**** MATERIAL PROVIDED ****

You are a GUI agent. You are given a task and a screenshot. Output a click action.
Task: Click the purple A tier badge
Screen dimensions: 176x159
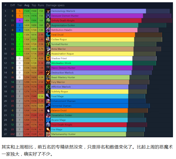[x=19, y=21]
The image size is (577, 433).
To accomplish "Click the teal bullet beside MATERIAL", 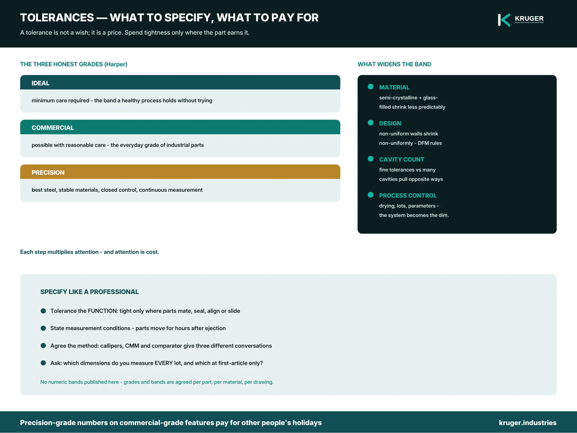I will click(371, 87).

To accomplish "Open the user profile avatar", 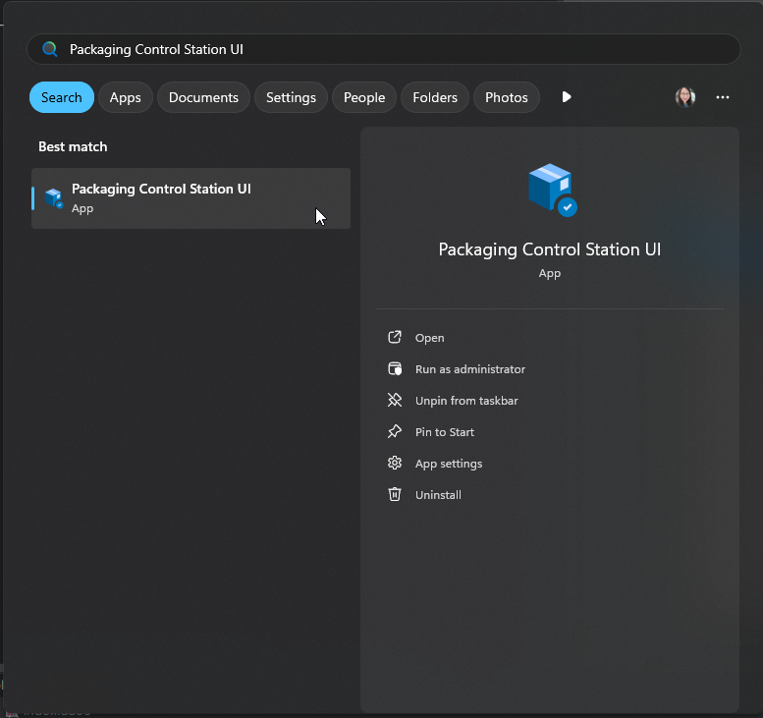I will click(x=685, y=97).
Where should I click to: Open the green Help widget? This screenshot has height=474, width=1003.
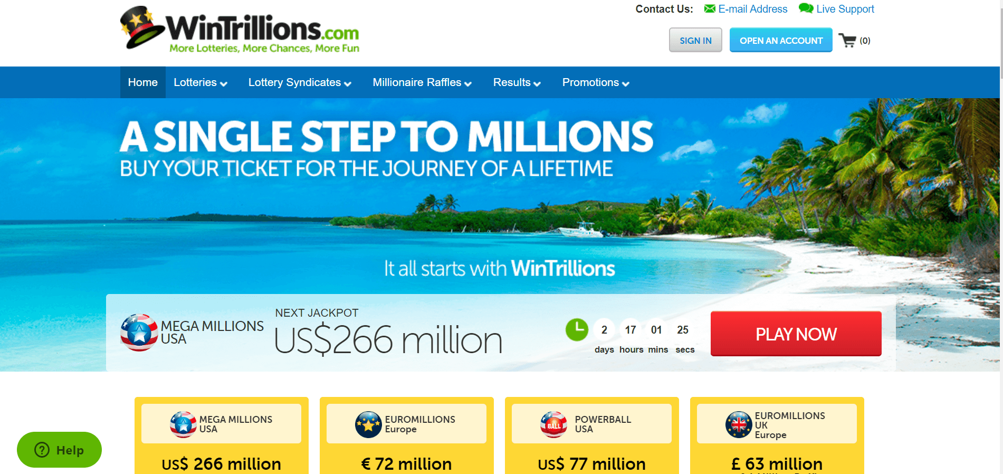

****

▶ PROMPT:
The expected answer is a copy of each line above containing "screenshot".

▶ RESPONSE:
You are a GUI agent. You are given a task and a screenshot. Output a click action.
Where should I click to: Open the green Help widget? This screenshot has height=474, width=1003.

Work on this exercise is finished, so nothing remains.